- _Aim of the task_: Where in the data does the word "malattie" appear? Find those lines and copy them.
START Entries supplied
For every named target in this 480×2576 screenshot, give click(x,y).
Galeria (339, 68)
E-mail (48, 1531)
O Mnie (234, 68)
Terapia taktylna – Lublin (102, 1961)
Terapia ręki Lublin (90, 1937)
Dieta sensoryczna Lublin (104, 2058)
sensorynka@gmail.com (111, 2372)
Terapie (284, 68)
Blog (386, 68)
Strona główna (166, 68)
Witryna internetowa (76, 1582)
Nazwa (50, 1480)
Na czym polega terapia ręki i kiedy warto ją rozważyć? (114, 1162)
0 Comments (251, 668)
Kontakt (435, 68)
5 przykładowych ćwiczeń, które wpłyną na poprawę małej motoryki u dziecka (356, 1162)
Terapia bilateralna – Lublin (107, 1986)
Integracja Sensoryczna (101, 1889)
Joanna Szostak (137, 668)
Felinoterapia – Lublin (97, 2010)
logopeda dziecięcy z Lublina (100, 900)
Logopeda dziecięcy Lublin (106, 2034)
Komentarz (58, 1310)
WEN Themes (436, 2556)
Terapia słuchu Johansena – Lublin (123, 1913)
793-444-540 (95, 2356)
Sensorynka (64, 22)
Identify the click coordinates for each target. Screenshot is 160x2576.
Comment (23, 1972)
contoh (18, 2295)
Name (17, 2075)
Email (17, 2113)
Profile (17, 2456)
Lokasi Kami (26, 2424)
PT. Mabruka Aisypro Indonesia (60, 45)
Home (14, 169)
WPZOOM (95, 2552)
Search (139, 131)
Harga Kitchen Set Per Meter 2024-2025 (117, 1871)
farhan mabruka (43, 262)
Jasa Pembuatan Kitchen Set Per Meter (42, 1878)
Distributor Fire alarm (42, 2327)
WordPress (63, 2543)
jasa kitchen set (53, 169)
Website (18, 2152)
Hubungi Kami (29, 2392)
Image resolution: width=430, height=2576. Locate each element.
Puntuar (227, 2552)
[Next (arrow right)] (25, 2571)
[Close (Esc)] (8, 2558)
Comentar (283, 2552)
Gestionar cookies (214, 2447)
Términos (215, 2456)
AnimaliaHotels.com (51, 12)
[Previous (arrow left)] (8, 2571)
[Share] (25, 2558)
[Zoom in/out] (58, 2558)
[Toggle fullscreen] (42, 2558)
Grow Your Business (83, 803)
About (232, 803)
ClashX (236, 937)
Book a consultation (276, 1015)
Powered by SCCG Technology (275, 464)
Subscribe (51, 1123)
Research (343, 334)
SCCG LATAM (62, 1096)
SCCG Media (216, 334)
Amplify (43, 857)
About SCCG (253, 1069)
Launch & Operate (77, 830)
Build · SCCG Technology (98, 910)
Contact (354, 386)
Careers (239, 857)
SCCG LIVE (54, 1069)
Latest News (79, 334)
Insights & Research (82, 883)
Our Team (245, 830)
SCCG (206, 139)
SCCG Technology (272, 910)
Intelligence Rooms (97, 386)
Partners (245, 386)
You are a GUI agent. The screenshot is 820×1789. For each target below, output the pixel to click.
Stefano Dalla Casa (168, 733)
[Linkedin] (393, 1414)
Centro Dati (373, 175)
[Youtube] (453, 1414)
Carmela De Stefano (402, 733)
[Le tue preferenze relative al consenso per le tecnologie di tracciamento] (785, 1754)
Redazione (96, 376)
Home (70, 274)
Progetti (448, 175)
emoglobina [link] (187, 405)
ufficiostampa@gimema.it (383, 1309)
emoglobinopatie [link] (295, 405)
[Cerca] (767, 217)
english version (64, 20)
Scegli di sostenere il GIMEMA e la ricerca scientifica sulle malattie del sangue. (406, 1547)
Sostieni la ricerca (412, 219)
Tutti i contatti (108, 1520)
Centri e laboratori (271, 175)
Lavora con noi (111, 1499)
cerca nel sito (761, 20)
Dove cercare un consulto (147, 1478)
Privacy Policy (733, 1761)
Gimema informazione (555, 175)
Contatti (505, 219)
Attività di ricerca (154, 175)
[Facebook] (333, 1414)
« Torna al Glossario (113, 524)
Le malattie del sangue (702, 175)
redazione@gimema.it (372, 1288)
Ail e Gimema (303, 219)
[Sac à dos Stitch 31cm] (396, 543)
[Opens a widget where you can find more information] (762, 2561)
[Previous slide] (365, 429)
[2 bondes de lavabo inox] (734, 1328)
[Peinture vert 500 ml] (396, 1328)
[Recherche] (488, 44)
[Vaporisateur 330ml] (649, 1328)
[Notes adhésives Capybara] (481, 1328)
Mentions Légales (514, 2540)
END Entries supplied
- _Output for this exercise_:
Scegli di sostenere il GIMEMA e la ricerca scientifica sulle malattie del sangue. (406, 1547)
Le malattie del sangue (702, 175)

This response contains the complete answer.